The Militant (logo)  

Vol. 71/No. 43      November 19, 2007

 
Pakistan government suspends civil liberties
Billions in U.S. aid to continue for ‘antiterror’ war
(lead article)
 
BY SAM MANUEL  
WASHINGTON, November 6—The Bush administration says it will continue to send billions of dollars in military aid to the government of Pakistan despite the imposition of a state of emergency by that country’s president, Gen. Pervez Musharraf. U.S. officials have made it clear their priority is bolstering a critical ally in Washington’s “global war on terrorism” in the region.

On November 3 Musharraf suspended Pakistan’s constitution, dissolved the Supreme Court and four provincial high courts, arrested hundreds of opposition leaders, and shut down privately owned news media. Musharraf had been informed that the Supreme Court was going to nullify his re-election last month on the basis that he is ineligible to continue as president while also heading the military.

The Musharraf regime, which first took power in a 1999 military coup, had initially been a protector of the Taliban in neighboring Afghanistan. When Washington launched its drive to overthrow the Taliban-led regime after Sept. 11, 2001, Musharraf became an unstable but staunch U.S. strategic ally. Since the U.S. invasion of Afghanistan, some Taliban and al-Qaeda forces have been operating out of Pakistan.

In recent years the Pakistani army has carried out joint operations against the Taliban with U.S. special forces on both sides of the Afghanistan-Pakistan border.  
 
Billions in U.S. military aid
The U.S. government has given an estimated $10 billion to Pakistan in the past six years. Pentagon spokesman Bryan Whitman said November 5 that joint U.S.-Pakistani military operations would continue despite the state of emergency.
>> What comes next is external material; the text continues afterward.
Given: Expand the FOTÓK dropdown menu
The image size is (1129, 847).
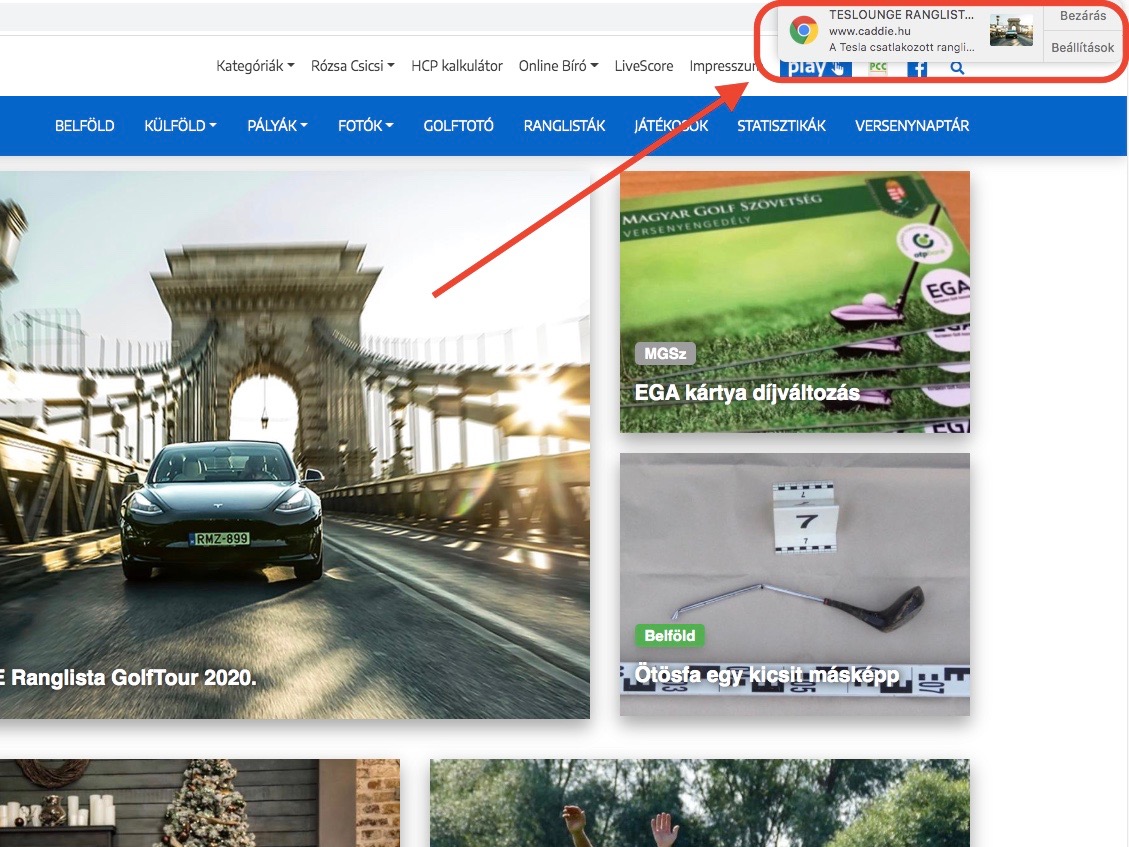Looking at the screenshot, I should click(x=366, y=126).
Whitman said U.S. military aid to Pakistan is about $80 million a month.

U.S. secretary of state Condoleezza Rice said the administration would review aid to Musharraf in light of the state of emergency, but added, “We have to be very cognizant of the fact that some of the assistance that has been going to Pakistan is directly related to the counterterrorism mission.”

U.S. president George Bush said, “We expect there to be elections as soon as possible, and that the president should remove his military uniform.” But, he said, Musharraf “has been a strong fighter against extremists and radicals.”

The crisis of the Musharraf regime has been fueled by opposition to its close cooperation with Washington’s war moves. His regime has faced increasing challenges from bourgeois opposition parties, as well as from armed Islamist groups with ties to the Taliban and al-Qaeda.

Washington has encouraged Musharraf to negotiate a governing arrangement with leaders of opposition parties, including former prime minister Benazir Bhutto of the Pakistan Peoples Party, and to step down as head of the army.

Some 2,000 people have been arrested so far. In one of the biggest protests, 2,000 lawyers rallied outside the High Court in Lahore. Cops armed with tear gas broke up a meeting at the headquarters of the Pakistani Human Rights Commission in the same city. Some 500 opposition party figures have been arrested.

Supreme Court chief justice Iftikhar Muhammad Chaudhry, who is under house arrest, called on lawyers and the population as a whole to continue to resist the state of emergency.

Musharraf accused the Supreme Court of releasing 61 men who he said were under investigation for “terrorist” activities.  
 
U.S. ‘war on terror’
The Bush administration has increasingly complained about what it says is the Pakistani government’s poor job in combating “terrorism.” Washington and Islamabad differed sharply over pacts Musharraf negotiated with tribal leaders last year to enlist them in the fight against the Taliban and al-Qaeda in the country’s western border region and to reduce the presence of Pakistani troops there. The pacts failed, and when Musharraf ordered soldiers back into the area, many were killed or captured.

U.S. vice-president Richard Cheney made an unannounced visit to Islamabad in February to threaten Musharraf that U.S. aid to Pakistan could be cut unless al-Qaeda and the Taliban were hunted down more aggressively.

In July, 2,000 Pakistani soldiers had been sent to the mountainous Swat region to subdue Islamists, but were largely inactive for three months. The Islamist groups reportedly control 10 percent of the region. On November 1 the Pakistani military attacked a group of 500 armed Islamists in that area.